Expandir a operação para outro país é o sonho (e também o desafio) de muitas empresas B2B. Mas como saber a hora certa, o mercado certo e, mais importante, qual a estratégia adequada para escalar fora do Brasil?
Na sua aula na PipeLovers, Samar Ghattas, fundadora da Hubee, compartilhou os bastidores da entrada da empresa no Oriente Médio. E o aprendizado vai muito além de “tradução de site” ou “abertura de filial”.
Aqui estão os insights mais valiosos da conversa:
Expansão internacional começa com uma tese, não com uma vontade
Antes de olhar para as fronteiras, olhe para dentro.

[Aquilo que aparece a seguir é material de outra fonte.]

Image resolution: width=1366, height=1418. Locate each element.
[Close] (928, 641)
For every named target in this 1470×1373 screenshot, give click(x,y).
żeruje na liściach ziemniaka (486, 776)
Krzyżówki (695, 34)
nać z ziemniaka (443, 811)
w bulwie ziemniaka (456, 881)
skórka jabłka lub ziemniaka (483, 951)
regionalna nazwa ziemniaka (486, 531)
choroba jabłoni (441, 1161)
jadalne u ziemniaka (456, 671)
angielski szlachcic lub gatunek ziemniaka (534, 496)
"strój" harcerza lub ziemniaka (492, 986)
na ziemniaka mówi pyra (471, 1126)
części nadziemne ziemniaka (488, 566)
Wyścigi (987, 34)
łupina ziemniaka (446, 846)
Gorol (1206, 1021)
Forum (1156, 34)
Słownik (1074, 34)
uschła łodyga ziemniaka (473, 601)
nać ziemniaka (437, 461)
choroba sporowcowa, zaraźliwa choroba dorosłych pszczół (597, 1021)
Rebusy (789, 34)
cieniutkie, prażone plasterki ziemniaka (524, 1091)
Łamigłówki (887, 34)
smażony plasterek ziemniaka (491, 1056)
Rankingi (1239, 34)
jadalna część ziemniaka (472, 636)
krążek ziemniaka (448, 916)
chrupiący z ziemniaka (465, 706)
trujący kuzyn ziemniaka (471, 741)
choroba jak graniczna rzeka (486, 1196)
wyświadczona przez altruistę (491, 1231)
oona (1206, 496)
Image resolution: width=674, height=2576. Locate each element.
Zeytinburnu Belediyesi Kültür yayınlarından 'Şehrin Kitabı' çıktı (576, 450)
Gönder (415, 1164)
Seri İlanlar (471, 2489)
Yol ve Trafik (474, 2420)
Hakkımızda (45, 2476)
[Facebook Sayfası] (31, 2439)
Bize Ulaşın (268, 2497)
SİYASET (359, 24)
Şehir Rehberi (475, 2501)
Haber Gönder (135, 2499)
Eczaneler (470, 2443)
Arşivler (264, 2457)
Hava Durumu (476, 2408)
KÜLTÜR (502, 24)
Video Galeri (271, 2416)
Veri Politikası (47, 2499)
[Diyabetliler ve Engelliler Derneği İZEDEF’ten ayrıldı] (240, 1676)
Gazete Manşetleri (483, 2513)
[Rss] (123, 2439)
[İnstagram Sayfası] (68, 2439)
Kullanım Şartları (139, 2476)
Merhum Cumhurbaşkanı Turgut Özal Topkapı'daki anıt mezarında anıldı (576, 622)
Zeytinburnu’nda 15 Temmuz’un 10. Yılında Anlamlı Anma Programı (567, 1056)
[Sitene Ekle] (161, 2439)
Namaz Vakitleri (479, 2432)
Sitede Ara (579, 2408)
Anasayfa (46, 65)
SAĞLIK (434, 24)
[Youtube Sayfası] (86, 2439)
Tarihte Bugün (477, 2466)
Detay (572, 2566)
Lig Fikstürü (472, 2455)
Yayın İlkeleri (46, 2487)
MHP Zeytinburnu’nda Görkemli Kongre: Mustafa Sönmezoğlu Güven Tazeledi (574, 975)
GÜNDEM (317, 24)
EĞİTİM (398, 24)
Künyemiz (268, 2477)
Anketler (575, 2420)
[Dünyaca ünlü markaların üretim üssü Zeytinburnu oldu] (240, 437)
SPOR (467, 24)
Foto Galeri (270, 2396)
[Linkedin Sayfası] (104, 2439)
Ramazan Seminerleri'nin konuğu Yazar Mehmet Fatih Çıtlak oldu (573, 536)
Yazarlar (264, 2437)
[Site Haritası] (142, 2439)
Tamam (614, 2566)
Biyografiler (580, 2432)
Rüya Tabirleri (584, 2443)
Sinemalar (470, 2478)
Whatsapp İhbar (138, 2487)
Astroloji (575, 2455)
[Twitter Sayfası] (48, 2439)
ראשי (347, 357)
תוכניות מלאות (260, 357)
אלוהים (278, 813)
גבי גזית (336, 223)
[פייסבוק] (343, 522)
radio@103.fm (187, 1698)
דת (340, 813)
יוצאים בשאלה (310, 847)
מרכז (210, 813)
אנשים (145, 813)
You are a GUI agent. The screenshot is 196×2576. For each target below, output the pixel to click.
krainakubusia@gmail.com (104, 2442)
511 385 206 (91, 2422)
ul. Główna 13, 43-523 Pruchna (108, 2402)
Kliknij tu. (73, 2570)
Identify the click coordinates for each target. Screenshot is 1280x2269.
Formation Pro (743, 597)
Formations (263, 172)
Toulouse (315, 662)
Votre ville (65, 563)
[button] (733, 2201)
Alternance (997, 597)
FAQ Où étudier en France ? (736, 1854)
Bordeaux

A internacionalização precisa ser uma decisão estratégica, não apenas uma reação a oportunidades pontuais.
O ponto de partida é ter uma tese clara de expansão. Isso inclui:
- O produto resolve uma dor universal?
- Existe maturidade e potencial de mercado local?
- Qual é o diferencial competitivo frente aos players locais?
Expansão sem teste é apenas dispersão com custo alto.
Escolher o mercado certo exige mais do que olhar o tamanho
O mercado com maior demanda nem sempre é o ideal. O fator decisivo pode estar em outro ponto: no alinhamento cultural.
No caso da Hubee, a escolha do Oriente Médio levou em conta:
- Custo de entrada
- Nível de competição
- Barreiras culturais
- Modelo de operação viável
- Timing estratégico
Não se trata de onde há mais dinheiro, mas sim de onde sua proposta tem mais chances de se encaixar.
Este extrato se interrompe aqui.